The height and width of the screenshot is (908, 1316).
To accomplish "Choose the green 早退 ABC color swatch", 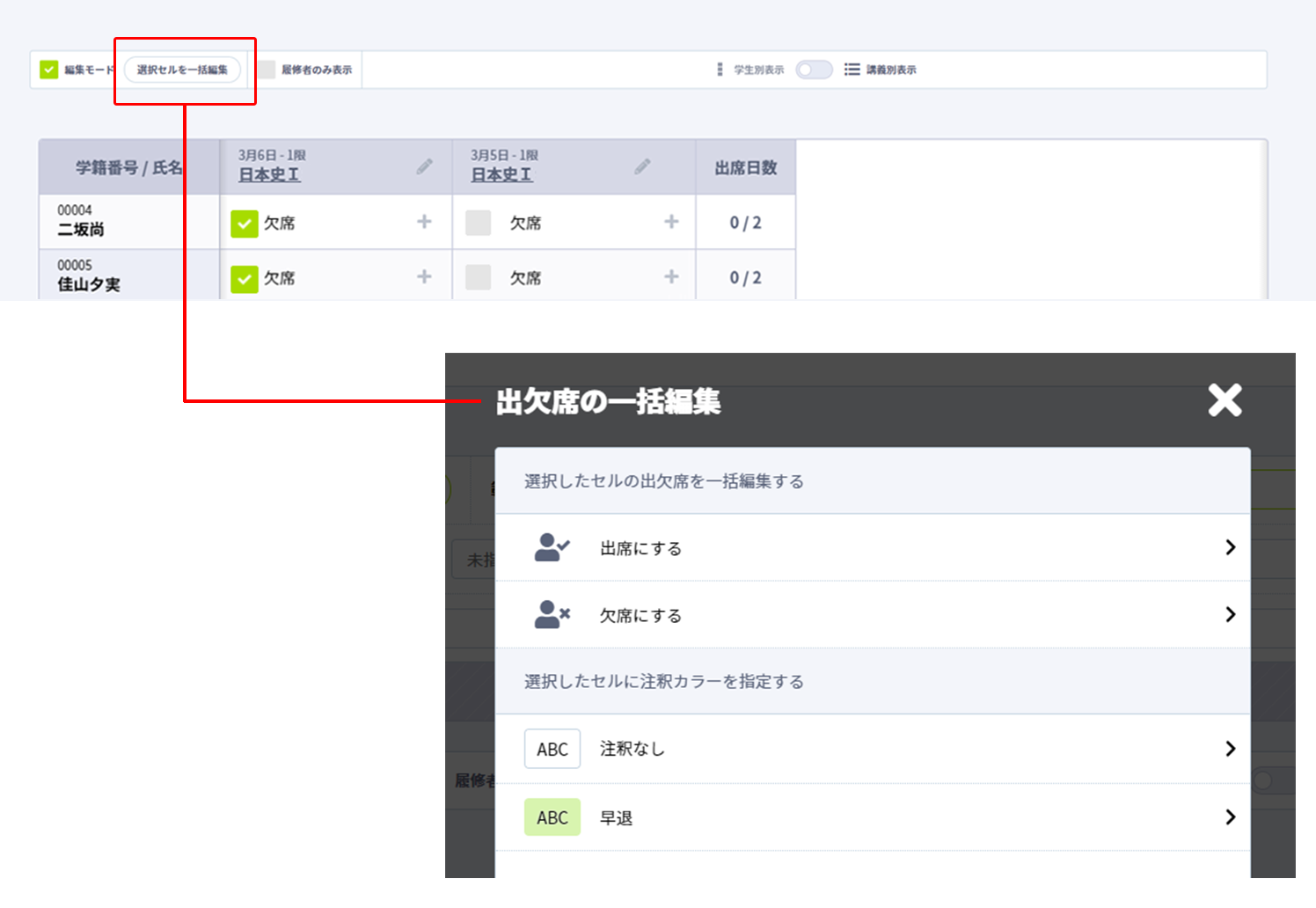I will tap(552, 817).
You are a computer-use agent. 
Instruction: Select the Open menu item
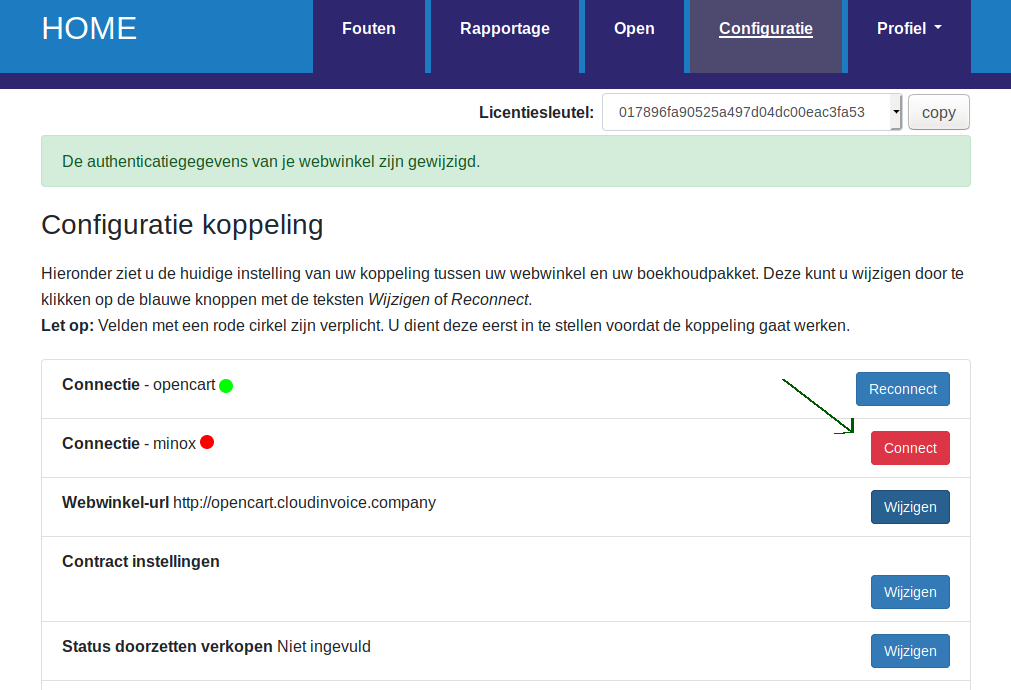click(633, 28)
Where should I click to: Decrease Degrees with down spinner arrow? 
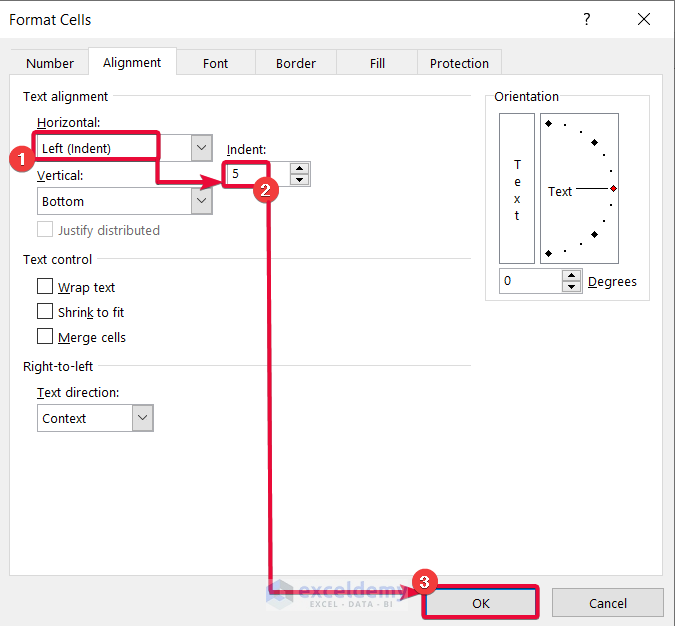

===============

▶ _Activity_
Every line from the one with "Instruction: Select the Open menu item" to the end of the records above should be restated word for word, and no picture belongs in the copy.

▶ _Your solution_
Instruction: Select the Open menu item
click(633, 28)
Where should I click to: Decrease Degrees with down spinner arrow? 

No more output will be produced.